Tutti i racconti sono scritti in prima persona. I personaggi non sono definiti ma sono definibili perché lasciano a ogni lettore la possibilità di immaginare, sono personaggi che parlano, si raccontano, anche in modo indiretto, li vediamo agire e li seguiamo mentre si arrovellano nei loro pensieri. Non abbiamo una narrazione “classica” o meglio lineare, non abbiamo personaggi su uno sfondo preciso ma abbiamo sempre dei personaggi, o meglio un protagonista che ci rapisce e ci porta con sè, ci travolge coi suoi pensieri e le sue vicende.

La scrittura di Maurizio è interessante anche per un altri punti di vista come per i temi affronta e per il tipo di intreccio che ci presenta. Infatti, non abbiamo mai una scansione temporale ben precisa, anzi abbiamo continui salti tra piani temporali differenti della stessa storia. Ripetuti stacchi che ci mostrano momenti e aspetti differenti dell’esperienza di un personaggio così che riusciamo ad avere un quadro grossomodo completo che ci porta ad avere una concezione complessa di ciò che è successo nel racconto.

Dicevo che Ogni orizzonte della notte è interessante anche per i temi che tratta, perché ripeto che il buio è un motivo, non è un tema, Maurizio non ci racconta la notte, ma ci racconta la vita dei suoi personaggi e il loro modo di guardare nel buio. Con questi personaggi, e soprattutto coi loro dialoghi, noi ci confrontiamo con la vita e con la morte, con la nostra consapevolezza del tempo, con la capacità di riconoscere l’altro, di accettare l’altro, di capire e riuscire a trovare sé stessi, la propria storia e i propri limiti. Il buio è un guscio all’interno del quale non possiamo vedere nulla e abbiamo la possibilità di guardare dentro noi stessi, e di ascoltare la nostra voce.

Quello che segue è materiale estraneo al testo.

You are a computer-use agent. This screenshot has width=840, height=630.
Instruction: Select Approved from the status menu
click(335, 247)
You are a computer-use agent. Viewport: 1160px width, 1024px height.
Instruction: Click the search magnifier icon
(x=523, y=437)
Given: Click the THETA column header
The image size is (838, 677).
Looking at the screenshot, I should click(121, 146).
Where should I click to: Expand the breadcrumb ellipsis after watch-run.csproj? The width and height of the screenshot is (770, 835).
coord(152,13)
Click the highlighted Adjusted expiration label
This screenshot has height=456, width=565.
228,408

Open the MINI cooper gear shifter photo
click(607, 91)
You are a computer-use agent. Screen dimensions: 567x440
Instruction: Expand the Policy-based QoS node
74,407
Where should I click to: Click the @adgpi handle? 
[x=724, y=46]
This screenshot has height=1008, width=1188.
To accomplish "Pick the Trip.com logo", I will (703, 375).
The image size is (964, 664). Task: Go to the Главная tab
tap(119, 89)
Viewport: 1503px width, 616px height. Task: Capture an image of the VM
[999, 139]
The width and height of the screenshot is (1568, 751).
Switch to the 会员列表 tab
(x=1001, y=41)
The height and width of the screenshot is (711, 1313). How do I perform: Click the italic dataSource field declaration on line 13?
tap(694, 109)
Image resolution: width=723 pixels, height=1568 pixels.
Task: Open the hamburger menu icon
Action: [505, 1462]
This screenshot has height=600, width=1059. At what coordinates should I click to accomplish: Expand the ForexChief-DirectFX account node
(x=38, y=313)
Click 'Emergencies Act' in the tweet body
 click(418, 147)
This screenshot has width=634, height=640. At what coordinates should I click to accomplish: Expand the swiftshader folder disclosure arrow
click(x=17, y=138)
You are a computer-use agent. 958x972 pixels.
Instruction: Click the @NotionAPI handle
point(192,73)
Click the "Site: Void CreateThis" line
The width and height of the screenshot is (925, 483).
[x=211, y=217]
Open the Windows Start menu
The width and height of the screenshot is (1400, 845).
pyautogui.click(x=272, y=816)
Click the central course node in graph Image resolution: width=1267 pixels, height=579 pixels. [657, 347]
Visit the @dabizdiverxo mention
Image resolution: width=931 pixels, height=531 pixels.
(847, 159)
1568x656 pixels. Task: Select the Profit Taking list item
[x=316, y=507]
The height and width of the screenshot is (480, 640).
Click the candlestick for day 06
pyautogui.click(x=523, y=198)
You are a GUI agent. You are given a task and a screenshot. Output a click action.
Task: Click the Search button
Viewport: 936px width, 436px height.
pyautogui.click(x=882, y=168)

Sintetizzando, i racconti di Maurizio ci parlano dell’individuo, ci parlano dell’uomo: come i suoi personaggi si delineano via via che si succedono esperienze e incontri, così Maurizio ci mette difronte a una ricerca, quell’istinto di trovare qualcun altro che sia nel buio e ci rimandi la percezione di noi.

I testi che mi sono piaciuti di più sono Nova e Compassione, per alcuni aspetti quasi speculari, i temi trattati nei due racconti sono la percezione delle grandezze, il riconoscere i propri limiti, la propria piccolezza e al contempo la possibilità di riconoscere nel proprio io che si incontra nell’altro ben altre grandezze. C’è un passaggio incredibile in Nova in cui il limite dell’uomo supera la vita di una stella e nello stesso racconto il nostro personaggio cerca, nel buio, di vedere brillare una luce consapevole che una luce che non possiamo vedere esiste anche al di là della nostra percezione. Ecco perché ho scelto questo titolo: Sai guardare nel buio?

Con voi l’appuntamento è al prossimo video… con Maurizio ci vediamo allo spazio del lettore il 14 e poi da Spartaco il 19 vi aspetto eh! State Lettori.

Ecco! Malfidati, l’ho comprato su Amazon.